| YOUR ASSIGNMENT |
Scan the data below for lines holding the word "computer", and copy each line found.

| SOURCE DATA |
__________________________________________________
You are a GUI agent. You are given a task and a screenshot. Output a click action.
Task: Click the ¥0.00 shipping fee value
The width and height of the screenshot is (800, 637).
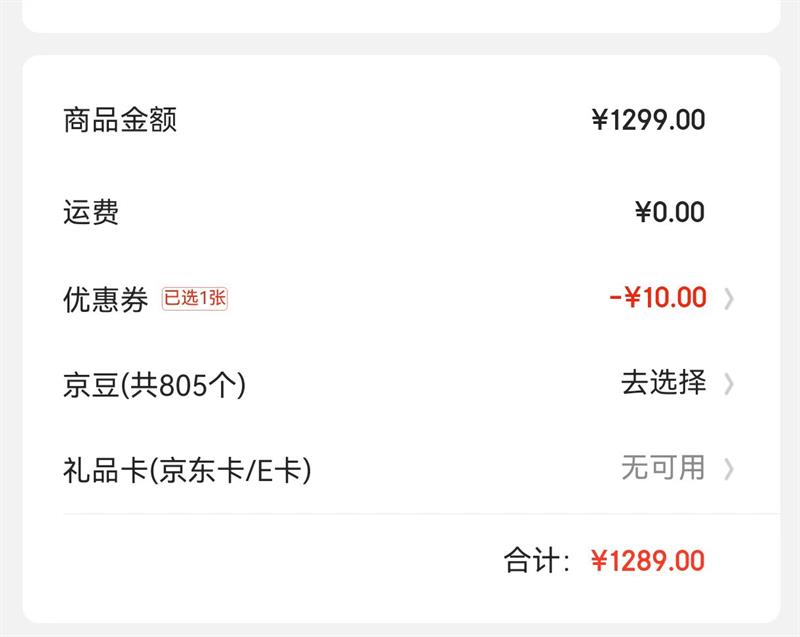[669, 212]
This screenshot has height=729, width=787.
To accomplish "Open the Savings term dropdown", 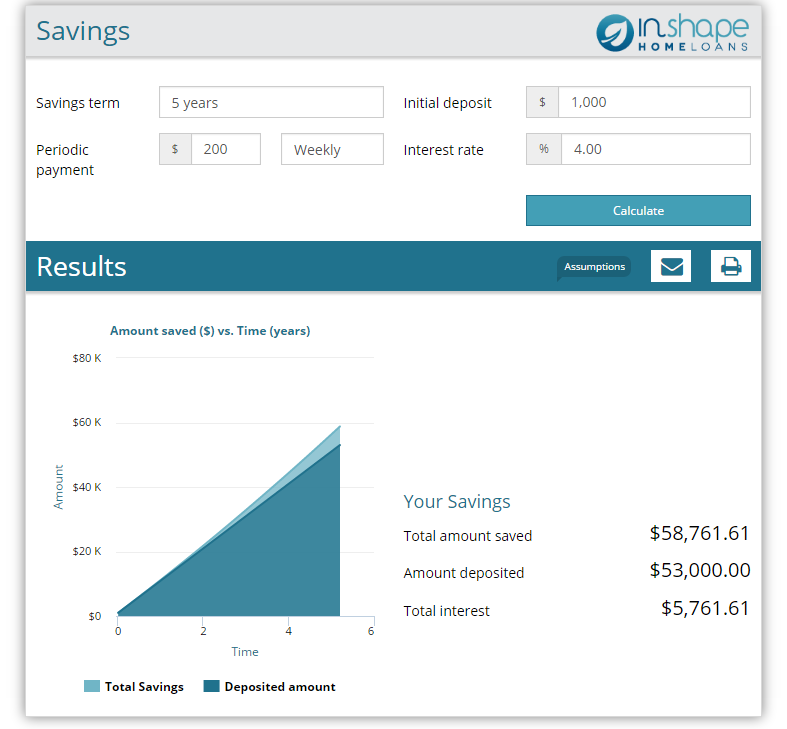I will (271, 102).
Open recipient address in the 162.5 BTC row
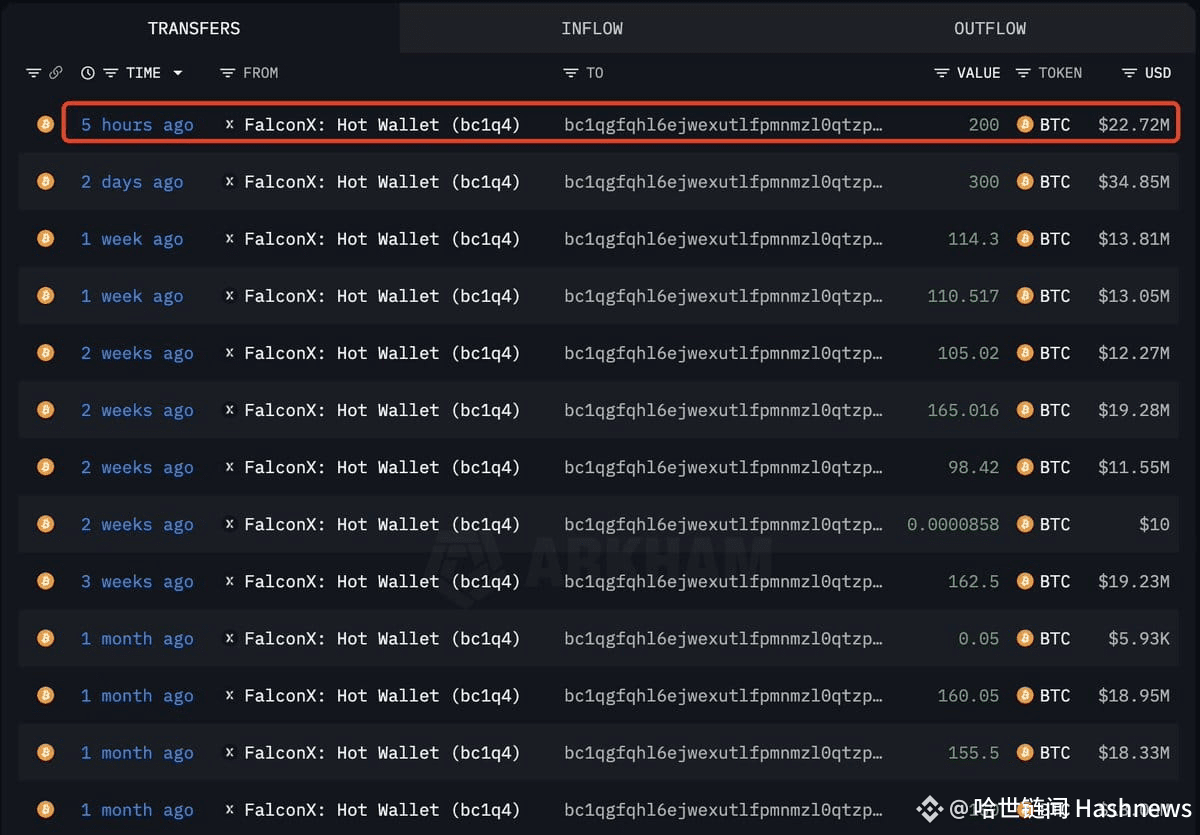The image size is (1200, 835). click(x=723, y=581)
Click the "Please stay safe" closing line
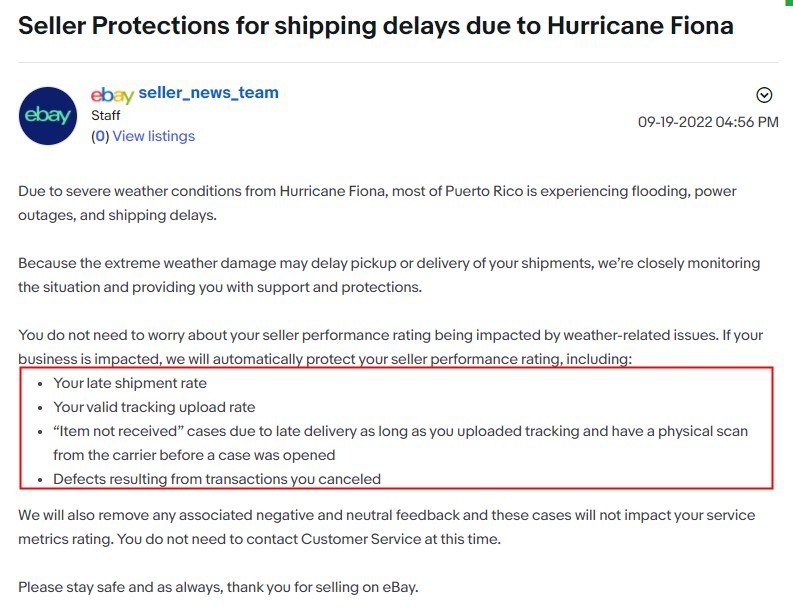This screenshot has width=793, height=611. pos(218,587)
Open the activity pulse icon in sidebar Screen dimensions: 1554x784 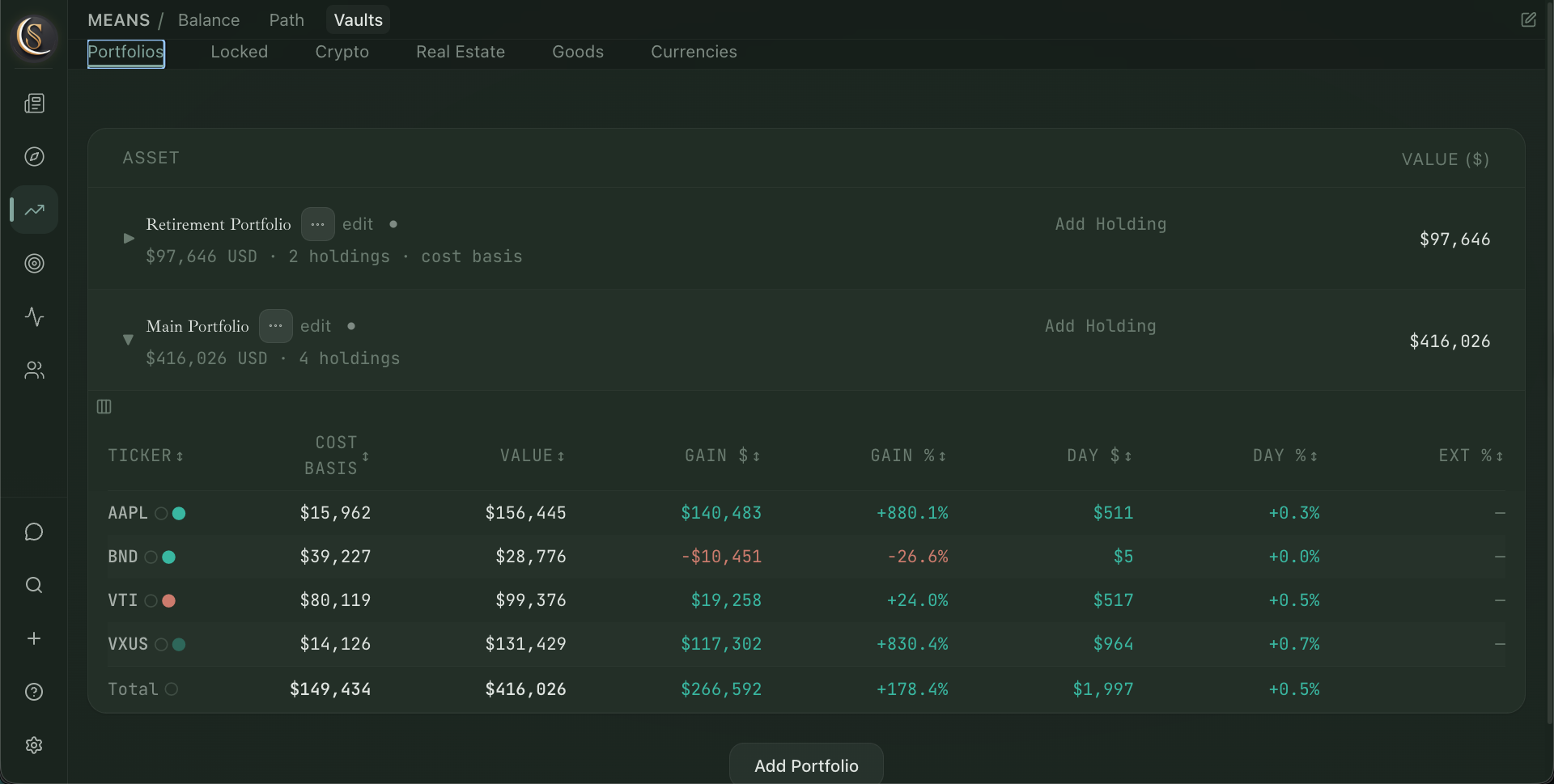point(34,316)
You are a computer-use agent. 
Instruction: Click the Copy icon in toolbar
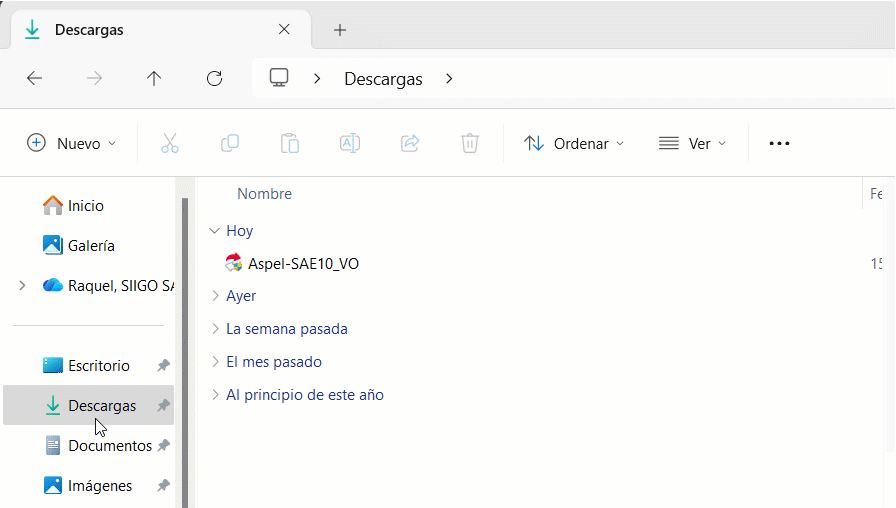pos(230,143)
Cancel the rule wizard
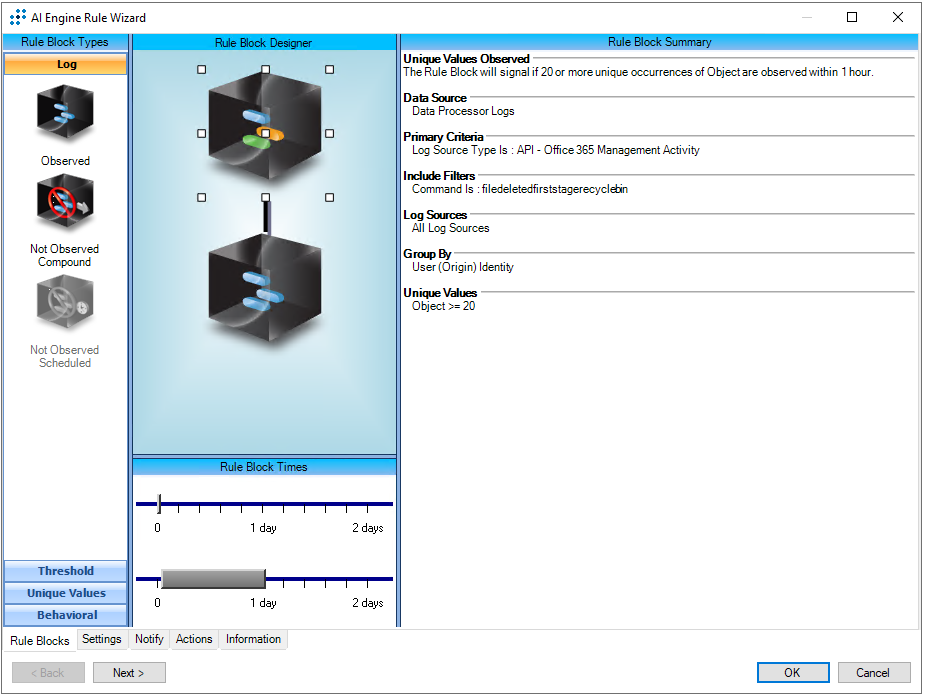The image size is (925, 696). click(x=874, y=673)
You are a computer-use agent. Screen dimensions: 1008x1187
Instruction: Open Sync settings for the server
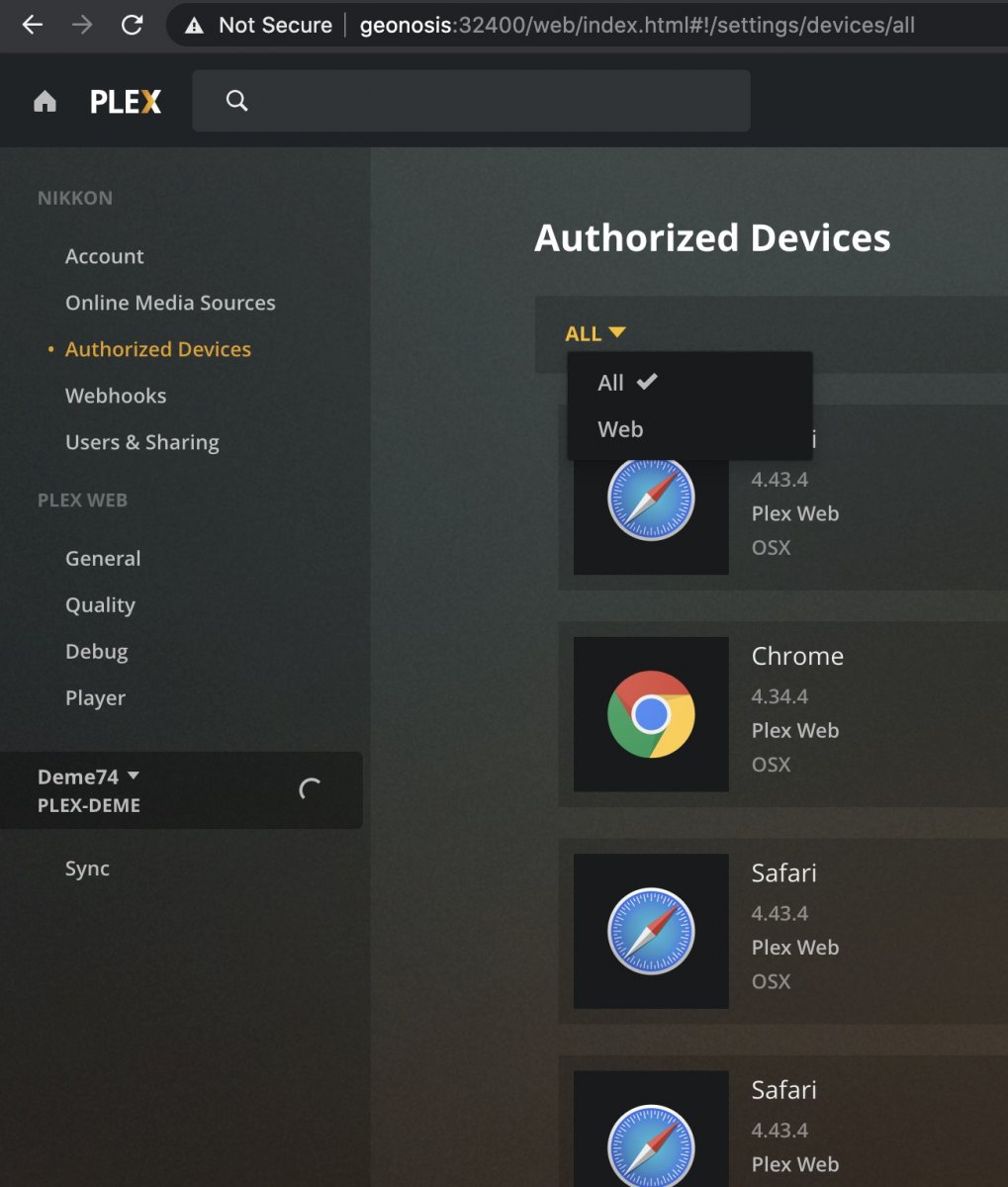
__________________________________________________
| SOLUTION FOR THIS EXERCISE |
You are a computer-use agent. 
You are a computer-use agent. Screen dimensions: 1008x1187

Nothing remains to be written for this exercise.